::: Reading passage

Strauss Bros. v. Pearlman

Decision Date22 August 1914
Docket Number5772.
Citation82 S.E. 578,15 Ga.App. 86
PartiesSTRAUSS BROS. v. PEARLMAN.
CourtGeorgia Court of Appeals

Syllabus by the Court.

While the presumption that a letter, properly addressed and stamped and then mailed, was duly received by the addressee is not conclusive, and the inference that in due course of mail it was delivered to the addressee may be rebutted by proof that it was in fact not received, still the probative value of the testimony adduced to rebut the inference of fact upon which the presumption depends is a question addressed solely to the jury. Unless this presumption is supported either by circumstances or by direct proof showing that the letter was received by the addressee, positive testimony that a letter (which it is claimed was mailed) was not received, if neither contradicted nor discredited, is sufficient to rebut the presumption that it was duly delivered to the addressee by the postal authorities of the government. But in any case where the presumption that a letter, properly addressed sufficiently stamped, and duly mailed, was delivered to the addressee, aided and supported by evidence aliunde that the addressee in fact received the letter, comes in conflict with positive testimony that the letter was not received, the issue raised is one of fact only, and is for the solution of the jury.

::::::

- [Exercise instructions]:
According to the court syllabus, who alone decides the probative value of testimony offered to rebut the presumption that a mailed letter was received?

::: Data excerpts

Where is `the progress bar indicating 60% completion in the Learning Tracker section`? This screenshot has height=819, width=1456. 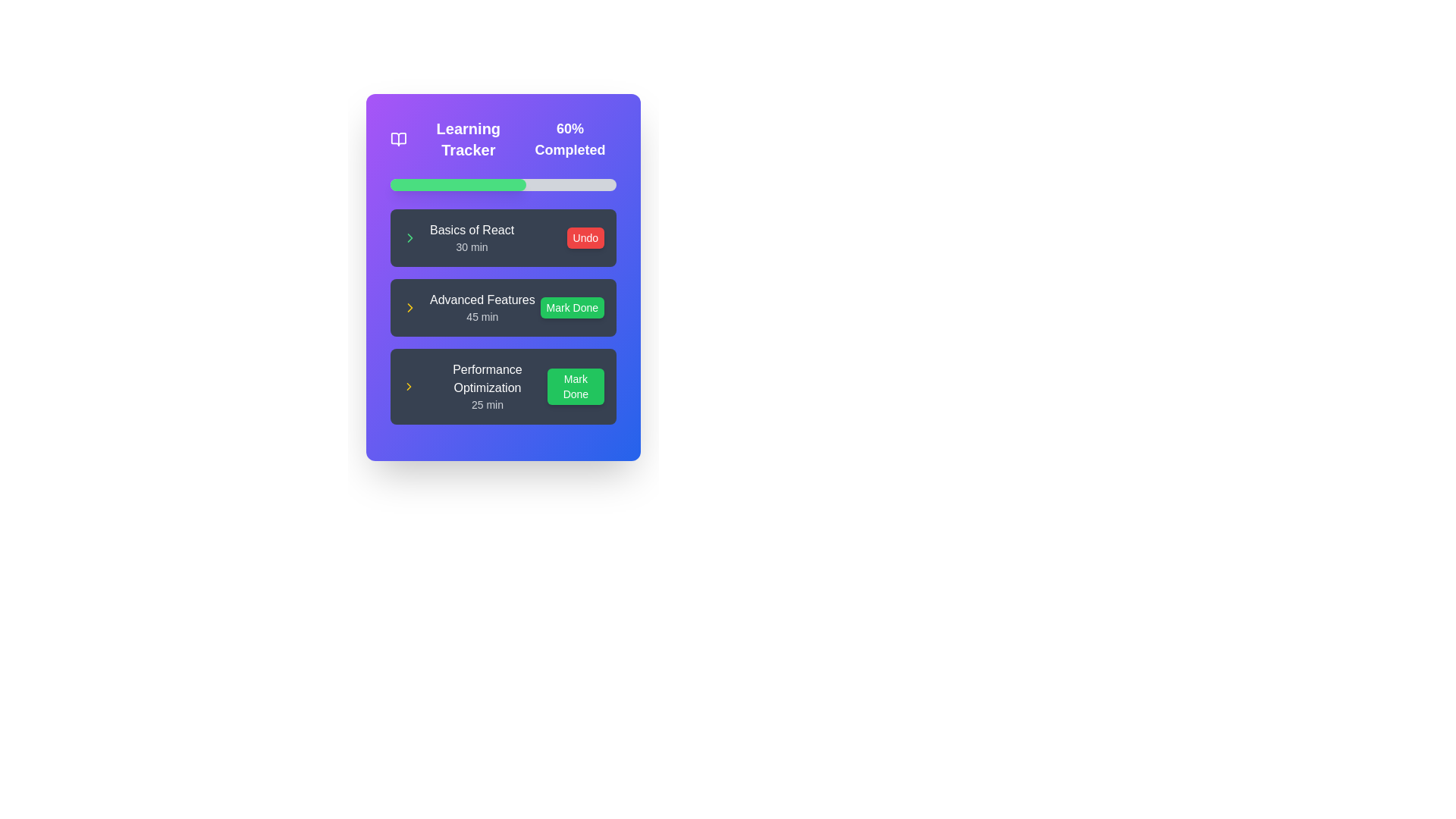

::::::
::: Data excerpts

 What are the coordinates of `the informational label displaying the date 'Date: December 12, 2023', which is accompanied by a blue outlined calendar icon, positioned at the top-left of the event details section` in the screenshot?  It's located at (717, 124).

::::::

- [Solution for this exercise]:
The jury alone decides it.